---------- PROVIDED RECORDS ----------
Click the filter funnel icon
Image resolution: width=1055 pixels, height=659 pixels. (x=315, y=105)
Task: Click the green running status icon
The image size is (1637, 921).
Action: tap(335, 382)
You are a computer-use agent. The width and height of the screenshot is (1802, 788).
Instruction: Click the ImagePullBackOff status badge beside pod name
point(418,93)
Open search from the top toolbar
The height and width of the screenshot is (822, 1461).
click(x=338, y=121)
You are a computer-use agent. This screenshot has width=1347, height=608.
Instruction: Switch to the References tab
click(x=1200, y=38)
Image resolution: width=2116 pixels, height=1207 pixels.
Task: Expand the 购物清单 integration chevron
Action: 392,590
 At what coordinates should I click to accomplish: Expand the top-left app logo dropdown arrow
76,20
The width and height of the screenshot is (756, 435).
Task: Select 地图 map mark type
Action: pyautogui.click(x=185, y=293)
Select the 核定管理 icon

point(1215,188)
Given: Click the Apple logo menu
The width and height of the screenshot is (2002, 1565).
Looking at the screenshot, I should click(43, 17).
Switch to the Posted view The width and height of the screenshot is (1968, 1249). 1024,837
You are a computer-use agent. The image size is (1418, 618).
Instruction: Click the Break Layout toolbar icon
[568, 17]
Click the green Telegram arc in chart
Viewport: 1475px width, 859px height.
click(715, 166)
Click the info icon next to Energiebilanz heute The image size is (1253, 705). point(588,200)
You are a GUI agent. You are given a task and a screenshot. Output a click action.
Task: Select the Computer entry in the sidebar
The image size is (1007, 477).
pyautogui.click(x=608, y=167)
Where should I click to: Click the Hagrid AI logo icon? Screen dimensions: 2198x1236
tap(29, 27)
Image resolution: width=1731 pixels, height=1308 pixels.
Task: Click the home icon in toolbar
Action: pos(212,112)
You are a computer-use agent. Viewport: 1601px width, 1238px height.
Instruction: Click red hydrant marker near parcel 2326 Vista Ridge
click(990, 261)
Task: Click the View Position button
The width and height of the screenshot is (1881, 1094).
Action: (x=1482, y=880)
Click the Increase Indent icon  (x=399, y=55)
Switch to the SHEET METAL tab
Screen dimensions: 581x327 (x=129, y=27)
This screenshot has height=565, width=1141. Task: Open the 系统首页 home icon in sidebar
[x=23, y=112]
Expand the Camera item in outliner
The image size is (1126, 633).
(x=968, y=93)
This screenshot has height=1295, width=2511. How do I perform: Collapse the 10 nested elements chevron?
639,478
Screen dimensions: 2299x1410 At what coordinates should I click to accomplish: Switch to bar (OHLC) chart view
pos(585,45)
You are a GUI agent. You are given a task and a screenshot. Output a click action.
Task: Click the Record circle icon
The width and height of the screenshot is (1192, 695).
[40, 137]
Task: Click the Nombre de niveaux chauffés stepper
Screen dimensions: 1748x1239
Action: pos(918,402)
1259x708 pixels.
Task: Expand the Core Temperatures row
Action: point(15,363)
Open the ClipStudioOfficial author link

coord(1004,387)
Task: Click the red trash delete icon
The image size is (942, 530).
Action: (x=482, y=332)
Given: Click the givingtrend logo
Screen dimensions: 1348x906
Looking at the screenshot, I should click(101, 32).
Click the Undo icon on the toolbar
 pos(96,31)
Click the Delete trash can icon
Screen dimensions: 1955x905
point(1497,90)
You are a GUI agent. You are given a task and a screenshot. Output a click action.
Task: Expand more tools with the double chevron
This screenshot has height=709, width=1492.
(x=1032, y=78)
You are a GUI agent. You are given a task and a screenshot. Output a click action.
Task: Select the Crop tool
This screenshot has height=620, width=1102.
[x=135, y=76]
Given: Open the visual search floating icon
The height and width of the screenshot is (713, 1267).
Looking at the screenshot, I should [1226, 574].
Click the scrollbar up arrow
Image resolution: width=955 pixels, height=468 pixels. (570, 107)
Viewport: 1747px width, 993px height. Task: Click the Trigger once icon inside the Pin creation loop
----------
INSTRUCTIONS FOR THE TASK —
Every entry shown earlier is to be returned exactly, line for line.

WORKED SOLUTION —
Click the filter funnel icon
Image resolution: width=1055 pixels, height=659 pixels. (x=315, y=105)
Task: Click the green running status icon
The image size is (1637, 921).
Action: tap(335, 382)
You are a computer-use agent. The width and height of the screenshot is (1802, 788).
Instruction: Click the ImagePullBackOff status badge beside pod name
point(418,93)
Open search from the top toolbar
The height and width of the screenshot is (822, 1461).
click(x=338, y=121)
You are a computer-use agent. This screenshot has width=1347, height=608.
Instruction: Switch to the References tab
click(x=1200, y=38)
Image resolution: width=2116 pixels, height=1207 pixels.
Task: Expand the 购物清单 integration chevron
Action: 392,590
 At what coordinates should I click to accomplish: Expand the top-left app logo dropdown arrow
76,20
The width and height of the screenshot is (756, 435).
Task: Select 地图 map mark type
Action: pyautogui.click(x=185, y=293)
Select the 核定管理 icon

point(1215,188)
Given: Click the Apple logo menu
The width and height of the screenshot is (2002, 1565).
Looking at the screenshot, I should click(43, 17).
Switch to the Posted view The width and height of the screenshot is (1968, 1249). 1024,837
You are a computer-use agent. The image size is (1418, 618).
Instruction: Click the Break Layout toolbar icon
[568, 17]
Click the green Telegram arc in chart
Viewport: 1475px width, 859px height.
click(715, 166)
Click the info icon next to Energiebilanz heute The image size is (1253, 705). point(588,200)
You are a GUI agent. You are given a task and a screenshot. Output a click action.
Task: Select the Computer entry in the sidebar
The image size is (1007, 477).
pyautogui.click(x=608, y=167)
Where should I click to: Click the Hagrid AI logo icon? Screen dimensions: 2198x1236
tap(29, 27)
Image resolution: width=1731 pixels, height=1308 pixels.
Task: Click the home icon in toolbar
Action: pos(212,112)
You are a computer-use agent. Viewport: 1601px width, 1238px height.
Instruction: Click red hydrant marker near parcel 2326 Vista Ridge
click(990, 261)
Task: Click the View Position button
The width and height of the screenshot is (1881, 1094).
Action: (x=1482, y=880)
Click the Increase Indent icon  (x=399, y=55)
Switch to the SHEET METAL tab
Screen dimensions: 581x327 (x=129, y=27)
This screenshot has height=565, width=1141. Task: Open the 系统首页 home icon in sidebar
[x=23, y=112]
Expand the Camera item in outliner
The image size is (1126, 633).
(x=968, y=93)
This screenshot has height=1295, width=2511. How do I perform: Collapse the 10 nested elements chevron?
639,478
Screen dimensions: 2299x1410 At what coordinates should I click to accomplish: Switch to bar (OHLC) chart view
pos(585,45)
You are a GUI agent. You are given a task and a screenshot. Output a click action.
Task: Click the Record circle icon
The width and height of the screenshot is (1192, 695).
[40, 137]
Task: Click the Nombre de niveaux chauffés stepper
Screen dimensions: 1748x1239
Action: pos(918,402)
1259x708 pixels.
Task: Expand the Core Temperatures row
Action: point(15,363)
Open the ClipStudioOfficial author link

coord(1004,387)
Task: Click the red trash delete icon
The image size is (942, 530).
Action: (x=482, y=332)
Given: Click the givingtrend logo
Screen dimensions: 1348x906
Looking at the screenshot, I should click(101, 32).
Click the Undo icon on the toolbar
 pos(96,31)
Click the Delete trash can icon
Screen dimensions: 1955x905
point(1497,90)
You are a GUI agent. You are given a task and a screenshot. Output a click action.
Task: Expand more tools with the double chevron
This screenshot has height=709, width=1492.
(x=1032, y=78)
You are a GUI agent. You are given a task and a screenshot. Output a click action.
Task: Select the Crop tool
This screenshot has height=620, width=1102.
[x=135, y=76]
Given: Open the visual search floating icon
The height and width of the screenshot is (713, 1267).
Looking at the screenshot, I should [1226, 574].
Click the scrollbar up arrow
Image resolution: width=955 pixels, height=468 pixels. (570, 107)
Viewport: 1747px width, 993px height. Task: Click the Trigger once icon inside the Pin creation loop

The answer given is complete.